Race Conditions Can Be Useful for Parallelism

85 points by g0xA52A2A 2 years ago | 68 comments
  • bheadmaster 2 years ago
    Slight nitpick - the definition of "race condition" on Wikipedia [0] is:

        [...] the condition of an electronics, software, or other system where the system's substantive behavior is dependent on the sequence or timing of other uncontrollable events
    
    If we take the first example - Parallel BFS - the correctness of the output could be considered "system's substantive behavior". Properly implemented atomic checks (as demonstrated) would still guarantee to lead to correct output in all possible combinations of events. Therefore, the system's "substantive behavior" is not dependent on the sequence or timing of other uncontrollable events. Therefore, there is no "race condition" involved.

    Of course, the term "race condition" here is taken colloquially, for the sake of familiarity to the reader - the article has correctly recognized that the appropriate term for this kind of behavior is "non-determinism".

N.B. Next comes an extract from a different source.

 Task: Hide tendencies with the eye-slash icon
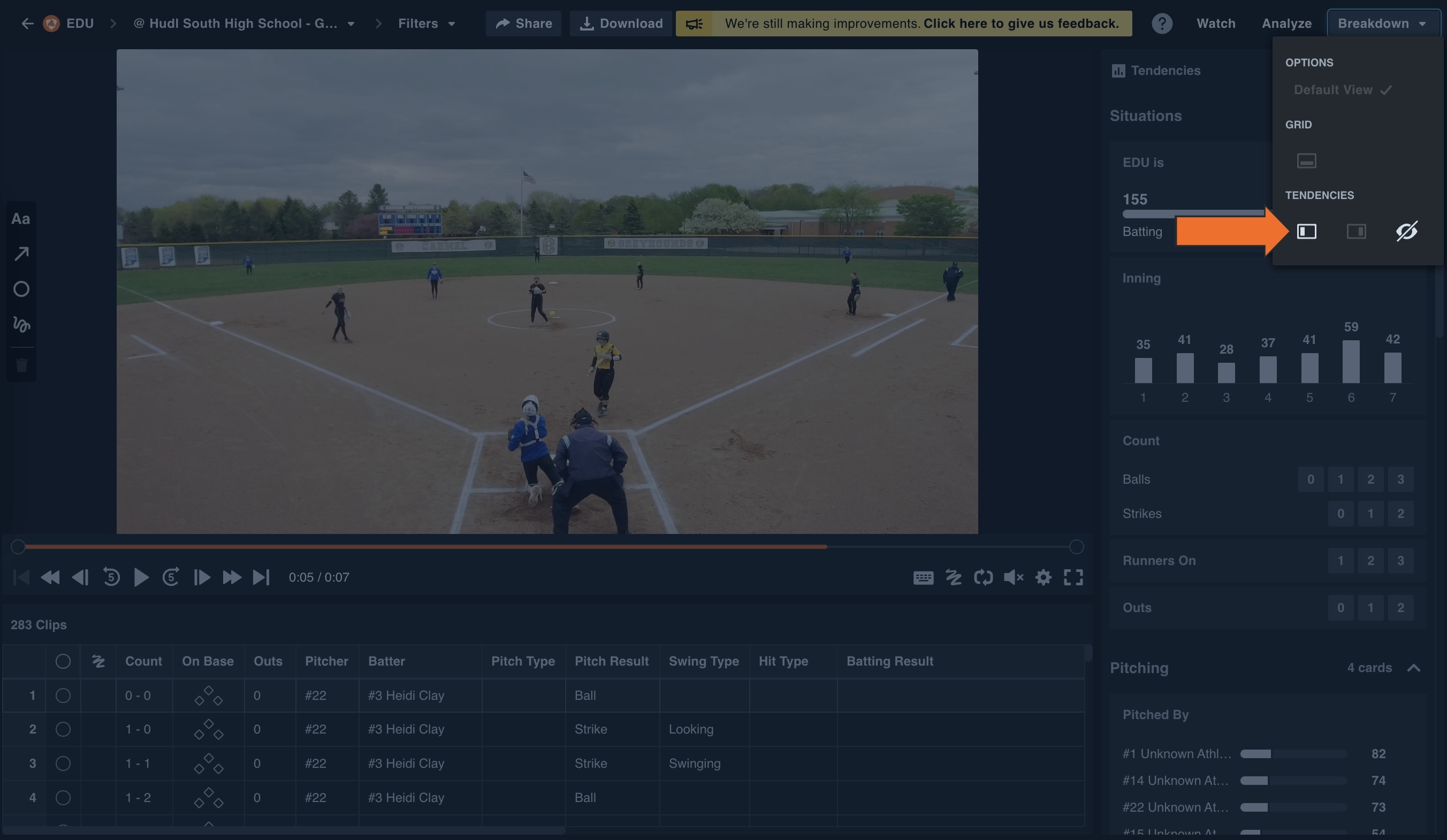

    [0] https://en.wikipedia.org/wiki/Race_condition

    • chrisseaton 2 years ago
      I don't know where Wikipedia got this 'substantive behaviour' requirement from, but for example it explicitly isn't part of the definition in the industry's definitive reference for parallelism - Padua.

      > A race condition occurs in a parallel program execution when two or more threads access a common resource, e.g., a variable in shared memory, and the order of the accesses depends on the timing, i.e., the progress of individual threads.

      > The disposition for a race condition is in the parallel program. In different executions of the same program on the same input access events that constitute a race can occur in different order, which may but does not generally result in different program behaviors (non-determinacy).

      Sometimes you deliberately program a full-on data race (which isn't a bug by definition, as the article says) for performance reasons.

      > Data races that are not manifestations of program bugs are called benign data races.

      • ajross 2 years ago
        That definition seems to conflate "determinism" (something largely impossible to achieve in asynchronously parallel systems) with "correctness" (an abstracted property of a system that doesn't have anything to do with determinism per se). It just doesn't seem useful.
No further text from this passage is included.